** PASSAGE GIVEN **
How can we control MBR membrane fouling?

Generally speaking, we can control and solve membrane fouling from the following aspects.

1. Selection and rational optimization of membrane modules

  • Membrane material selection. When selecting membrane materials, technical analysis and economic evaluation should be made regarding strength, thermal stability, chemical stability, fouling resistance, water production performance, service life, and membrane cost. In addition, whether the organic membrane materials are hydrophilic materials such as PAN, hydrophobic materials such as PVDF, PET, PS, etc. (hydrophilic modification), or inorganic membrane materials such as alumina, silicon carbide, titanium oxide, zirconium oxide, and other ceramic membrane materials, users should carefully consider all.
  • Membrane pore size selection. Theoretically, selecting a membrane with a large pore size can increase the water flux while ensuring that contaminants are retained. However, it was found that larger membrane pore size accelerated membrane fouling, and water flux decreased rapidly. In general, the membrane’s cut particle size (molecular weight cut-off) should be one order of magnitude smaller than the size of the contaminants to be separated.
  • Membrane surface modification. Considering that the pollutants and perhaps sludge in wastewater are organic substances, to prevent membrane fouling, the manufacturer should reduce the interfacial energy between the membrane and raw water, and users should use excellent hydrophilic membranes with anti-pollution properties. In addition, membranes with the same charge of membrane material and solute are also more resistant to pollution.
  • Membrane module installation. To prevent membrane fouling, the distance between the membrane module and the wall of the aeration tank, the distance between the membrane module and the air diffuser tube, the distance between the membrane module and the reactor liquid level, and the distance between the air diffuser and the bottom of the aeration tank should be reasonably determined during the installation of the membrane module.

2. Improvement of sludge mixture characteristics

To improve the sludge concentration in the bioreactor, ensure the treatment efficiency, maintain high membrane flux, and delay membrane fouling, adding fillers to the MBR reactor to achieve better results is recommended. The fillers used widely are powdered activated carbon (PAC), zeolite, foam filler, porous flexible suspension filler, polyamide elastic filler, chitosan, etc.

3. Optimization of separation operating conditions

The choice of membrane flux is an essential factor affecting membrane fouling. It is generally believed that there is a critical membrane flux for a specific membrane; when the actual membrane flux used is lower than the critical membrane flux, the membrane filtration pressure remains stable, and the membrane fouling is reversible; on the contrary, the membrane filtration pressure rises rapidly, and the reversibility of membrane fouling decreases significantly. It is believed that the operation mode of constant membrane flux can avoid excessive pollution of the membrane surface at the initial stage of operation, which is more conducive to the long-term stable operation of the membrane.

4. Strengthen pretreatment

Pretreatment is significant for MBR technology. Wastewater contains many impurities, fibers, and suspended solids, which will block the membrane surface and then reduce the porous area of the membrane and cause membrane fouling. The reasonable use of coarse and fine grids in the water reservoir and membrane pool can effectively alleviate such situations.

** MATERIAL **
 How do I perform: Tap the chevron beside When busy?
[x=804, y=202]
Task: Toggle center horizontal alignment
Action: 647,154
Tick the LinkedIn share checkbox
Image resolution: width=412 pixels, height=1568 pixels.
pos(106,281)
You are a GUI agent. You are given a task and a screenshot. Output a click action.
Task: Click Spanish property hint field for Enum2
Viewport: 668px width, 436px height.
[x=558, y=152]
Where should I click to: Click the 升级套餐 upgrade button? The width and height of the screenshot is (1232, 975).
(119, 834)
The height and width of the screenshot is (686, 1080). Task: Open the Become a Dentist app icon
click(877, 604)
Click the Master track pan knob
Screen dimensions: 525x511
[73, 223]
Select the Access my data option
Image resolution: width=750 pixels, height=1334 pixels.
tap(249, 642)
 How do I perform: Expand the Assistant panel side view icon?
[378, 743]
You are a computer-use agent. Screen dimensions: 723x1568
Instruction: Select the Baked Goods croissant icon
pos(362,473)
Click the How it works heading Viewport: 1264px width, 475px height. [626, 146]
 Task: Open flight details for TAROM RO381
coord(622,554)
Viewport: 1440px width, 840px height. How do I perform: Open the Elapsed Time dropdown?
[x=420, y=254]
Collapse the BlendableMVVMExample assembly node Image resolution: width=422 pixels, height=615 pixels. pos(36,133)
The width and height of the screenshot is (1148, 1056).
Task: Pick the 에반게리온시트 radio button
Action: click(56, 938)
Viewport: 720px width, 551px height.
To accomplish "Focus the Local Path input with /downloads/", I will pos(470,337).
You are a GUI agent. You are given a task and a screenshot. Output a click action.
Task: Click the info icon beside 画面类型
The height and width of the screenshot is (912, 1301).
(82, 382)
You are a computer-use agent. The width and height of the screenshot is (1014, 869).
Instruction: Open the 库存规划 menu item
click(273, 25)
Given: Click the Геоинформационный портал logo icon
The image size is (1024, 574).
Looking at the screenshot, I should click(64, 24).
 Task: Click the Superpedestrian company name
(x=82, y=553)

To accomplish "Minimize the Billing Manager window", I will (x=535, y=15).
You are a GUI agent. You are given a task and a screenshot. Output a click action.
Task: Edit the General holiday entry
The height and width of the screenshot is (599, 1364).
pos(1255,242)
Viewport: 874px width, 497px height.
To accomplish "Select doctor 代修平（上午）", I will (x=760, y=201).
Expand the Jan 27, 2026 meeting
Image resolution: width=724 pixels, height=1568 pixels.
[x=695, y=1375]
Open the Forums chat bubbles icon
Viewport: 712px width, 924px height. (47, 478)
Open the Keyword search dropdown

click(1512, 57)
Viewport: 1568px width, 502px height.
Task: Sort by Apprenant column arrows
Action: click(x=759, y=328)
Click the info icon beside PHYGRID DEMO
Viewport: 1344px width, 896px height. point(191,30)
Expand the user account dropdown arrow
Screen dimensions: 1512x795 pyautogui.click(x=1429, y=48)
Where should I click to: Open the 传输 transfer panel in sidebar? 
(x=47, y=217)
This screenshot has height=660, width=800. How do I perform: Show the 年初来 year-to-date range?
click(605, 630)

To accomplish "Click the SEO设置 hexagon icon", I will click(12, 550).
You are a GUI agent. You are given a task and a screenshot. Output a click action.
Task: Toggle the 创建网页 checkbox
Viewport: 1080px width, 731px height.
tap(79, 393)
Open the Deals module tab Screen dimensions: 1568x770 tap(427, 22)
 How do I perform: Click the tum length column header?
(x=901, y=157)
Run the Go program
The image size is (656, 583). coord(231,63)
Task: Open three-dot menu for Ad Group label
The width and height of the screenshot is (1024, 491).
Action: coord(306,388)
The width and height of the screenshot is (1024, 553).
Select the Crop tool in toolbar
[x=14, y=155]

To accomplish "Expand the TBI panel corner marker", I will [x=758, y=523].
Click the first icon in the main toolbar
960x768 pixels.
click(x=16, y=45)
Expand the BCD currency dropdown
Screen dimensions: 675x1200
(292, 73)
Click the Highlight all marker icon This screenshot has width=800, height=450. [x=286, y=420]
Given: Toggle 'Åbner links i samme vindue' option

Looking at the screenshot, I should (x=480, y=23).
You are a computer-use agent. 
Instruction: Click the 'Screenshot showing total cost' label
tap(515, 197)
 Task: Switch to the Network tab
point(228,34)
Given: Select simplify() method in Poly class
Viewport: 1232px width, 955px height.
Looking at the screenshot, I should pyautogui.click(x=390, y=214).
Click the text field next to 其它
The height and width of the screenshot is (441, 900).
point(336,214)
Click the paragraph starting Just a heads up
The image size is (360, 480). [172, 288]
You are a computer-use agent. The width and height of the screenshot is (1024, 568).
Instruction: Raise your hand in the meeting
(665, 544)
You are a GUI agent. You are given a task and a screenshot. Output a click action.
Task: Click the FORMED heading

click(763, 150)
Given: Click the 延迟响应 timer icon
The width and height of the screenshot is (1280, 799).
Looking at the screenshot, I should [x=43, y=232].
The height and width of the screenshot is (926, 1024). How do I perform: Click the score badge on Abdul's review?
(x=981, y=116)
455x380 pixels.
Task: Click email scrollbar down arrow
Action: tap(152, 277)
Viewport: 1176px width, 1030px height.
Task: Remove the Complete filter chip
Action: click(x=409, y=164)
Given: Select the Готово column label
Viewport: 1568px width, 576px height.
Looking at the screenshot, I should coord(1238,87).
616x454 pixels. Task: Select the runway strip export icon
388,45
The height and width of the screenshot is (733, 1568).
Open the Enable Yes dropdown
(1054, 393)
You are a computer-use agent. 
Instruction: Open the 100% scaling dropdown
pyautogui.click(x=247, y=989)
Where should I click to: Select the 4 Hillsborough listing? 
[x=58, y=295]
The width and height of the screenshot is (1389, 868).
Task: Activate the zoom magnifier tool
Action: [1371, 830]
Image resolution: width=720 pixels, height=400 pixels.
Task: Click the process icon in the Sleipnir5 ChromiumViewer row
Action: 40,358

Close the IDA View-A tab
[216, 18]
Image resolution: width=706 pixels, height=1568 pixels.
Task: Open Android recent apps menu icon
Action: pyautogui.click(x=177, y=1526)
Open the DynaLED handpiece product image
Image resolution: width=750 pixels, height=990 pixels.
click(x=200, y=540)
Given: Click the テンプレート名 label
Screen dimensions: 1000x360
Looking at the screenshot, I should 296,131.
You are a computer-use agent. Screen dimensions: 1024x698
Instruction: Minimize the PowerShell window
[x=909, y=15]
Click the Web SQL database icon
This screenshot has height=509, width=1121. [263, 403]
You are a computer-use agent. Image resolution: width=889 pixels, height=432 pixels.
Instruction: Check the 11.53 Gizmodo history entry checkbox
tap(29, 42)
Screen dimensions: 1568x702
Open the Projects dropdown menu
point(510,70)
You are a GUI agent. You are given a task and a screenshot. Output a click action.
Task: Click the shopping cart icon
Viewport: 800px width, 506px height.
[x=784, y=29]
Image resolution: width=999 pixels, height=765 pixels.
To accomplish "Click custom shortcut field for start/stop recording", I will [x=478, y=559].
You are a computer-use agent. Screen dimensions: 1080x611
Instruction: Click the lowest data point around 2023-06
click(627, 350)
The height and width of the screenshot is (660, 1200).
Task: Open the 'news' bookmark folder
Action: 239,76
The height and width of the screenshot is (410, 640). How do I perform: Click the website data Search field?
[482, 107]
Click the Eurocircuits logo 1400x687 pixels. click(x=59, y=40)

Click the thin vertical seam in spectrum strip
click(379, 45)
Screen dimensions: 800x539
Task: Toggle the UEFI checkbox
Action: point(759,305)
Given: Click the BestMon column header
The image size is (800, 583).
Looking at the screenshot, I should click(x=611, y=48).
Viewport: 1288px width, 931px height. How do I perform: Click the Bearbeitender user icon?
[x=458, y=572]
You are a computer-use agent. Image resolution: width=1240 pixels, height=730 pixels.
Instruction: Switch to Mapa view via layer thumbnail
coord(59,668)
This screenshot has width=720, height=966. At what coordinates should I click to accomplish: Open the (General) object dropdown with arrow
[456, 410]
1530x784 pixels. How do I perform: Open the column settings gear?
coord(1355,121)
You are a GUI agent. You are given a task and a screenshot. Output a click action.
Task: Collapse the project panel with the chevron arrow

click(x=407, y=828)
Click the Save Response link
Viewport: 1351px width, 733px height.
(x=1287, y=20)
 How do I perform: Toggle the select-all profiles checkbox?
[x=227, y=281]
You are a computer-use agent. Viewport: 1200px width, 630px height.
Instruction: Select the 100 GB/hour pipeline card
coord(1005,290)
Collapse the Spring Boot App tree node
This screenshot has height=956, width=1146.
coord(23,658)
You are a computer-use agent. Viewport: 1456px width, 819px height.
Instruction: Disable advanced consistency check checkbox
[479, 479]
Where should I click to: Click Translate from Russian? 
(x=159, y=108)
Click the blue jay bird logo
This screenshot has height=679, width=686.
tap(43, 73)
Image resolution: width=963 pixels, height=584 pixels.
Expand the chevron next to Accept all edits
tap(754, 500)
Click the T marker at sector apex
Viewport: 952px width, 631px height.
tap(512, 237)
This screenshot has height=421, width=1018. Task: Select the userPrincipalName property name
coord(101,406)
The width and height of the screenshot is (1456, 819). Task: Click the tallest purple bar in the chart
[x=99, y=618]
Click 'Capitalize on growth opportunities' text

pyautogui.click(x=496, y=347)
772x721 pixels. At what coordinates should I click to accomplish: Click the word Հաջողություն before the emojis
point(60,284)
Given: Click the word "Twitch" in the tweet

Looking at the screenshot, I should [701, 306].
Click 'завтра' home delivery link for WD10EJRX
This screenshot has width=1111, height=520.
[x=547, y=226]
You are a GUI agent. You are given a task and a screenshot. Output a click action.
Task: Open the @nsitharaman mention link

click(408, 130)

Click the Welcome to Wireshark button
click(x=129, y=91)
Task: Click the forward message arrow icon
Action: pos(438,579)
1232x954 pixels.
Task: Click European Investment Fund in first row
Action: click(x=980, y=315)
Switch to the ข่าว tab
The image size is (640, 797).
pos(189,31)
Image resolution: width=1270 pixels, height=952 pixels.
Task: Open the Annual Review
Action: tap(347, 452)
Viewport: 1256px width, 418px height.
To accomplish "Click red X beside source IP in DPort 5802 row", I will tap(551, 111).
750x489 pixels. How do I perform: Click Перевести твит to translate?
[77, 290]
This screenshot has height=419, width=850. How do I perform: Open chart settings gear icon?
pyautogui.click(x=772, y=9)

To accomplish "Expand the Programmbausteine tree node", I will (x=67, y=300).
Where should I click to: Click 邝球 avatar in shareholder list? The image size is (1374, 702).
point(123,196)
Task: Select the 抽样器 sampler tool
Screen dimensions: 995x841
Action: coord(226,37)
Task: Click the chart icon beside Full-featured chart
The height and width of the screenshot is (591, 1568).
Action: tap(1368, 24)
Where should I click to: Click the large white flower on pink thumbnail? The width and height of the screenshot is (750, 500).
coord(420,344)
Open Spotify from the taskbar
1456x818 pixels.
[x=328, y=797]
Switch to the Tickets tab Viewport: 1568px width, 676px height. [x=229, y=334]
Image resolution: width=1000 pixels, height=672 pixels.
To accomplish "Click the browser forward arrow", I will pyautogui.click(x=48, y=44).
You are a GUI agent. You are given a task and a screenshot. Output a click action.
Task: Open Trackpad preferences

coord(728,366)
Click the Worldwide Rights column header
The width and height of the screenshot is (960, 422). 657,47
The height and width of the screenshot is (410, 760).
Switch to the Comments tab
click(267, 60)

** INSTRUCTIONS **
a: According to the passage on MBR membrane fouling, how much smaller than the contaminants to be separated should a membrane's cut particle size be?
b: State whether each statement agrees with the passage on MBR membrane fouling, and support each verdict with the deciding words quoted from it: (i) PVDF is given as a hydrophilic membrane material. (ii) Powdered activated carbon is among the fillers used widely. (iii) When the actual membrane flux exceeds the critical flux, membrane fouling stays reversible.
c: Carry the passage on MBR membrane fouling forward from its final sentence.

** ANSWERS BELOW **
a: It should be one order of magnitude smaller.

b:
(i) No: "hydrophobic materials such as PVDF, PET, PS, etc."
(ii) Yes: "The fillers used widely are powdered activated carbon (PAC)"
(iii) No: "the membrane filtration pressure rises rapidly, and the reversibility of membrane fouling decreases significantly"

c:
How can we control MBR membrane fouling?

Cleaning methods of membrane fouling mainly include physical cleaning and chemical cleaning.

1. Physical cleaning

It refers to removing pollutants on the membrane by manual or mechanical cleaning, mainly including intermittent operation and clean water backwashing. Backwashing is an effective way to remove reversible fouling and delay membrane fouling during MBR operation. At the same flux, low-frequency high-intensity backwashing is more effective in reducing membrane fouling than high-frequency cleaning.

It is worth mentioning that during intermittent operation, pollutants on the membrane surface are loosened and shed due to gravity, and the effect is more evident under aeration. Therefore, combining intermittent operation and backwashing can more effectively alleviate membrane fouling.

2. Chemical cleaning

Physical cleaning cannot prevent irreversible pollution, and the membrane flux must be restored by chemical cleaning. Chemical cleaning includes maintenance cleaning and robust (recovery) cleaning. The commonly used cleaning agents are NaCIO solution for removing organic pollutants, citric acid for removing inorganic contaminants, etc.

As a professional MBR product manufacturer, EcoLanTM also has efficient cleaning methods and unique formulation agents and welcomes customers to communicate with us.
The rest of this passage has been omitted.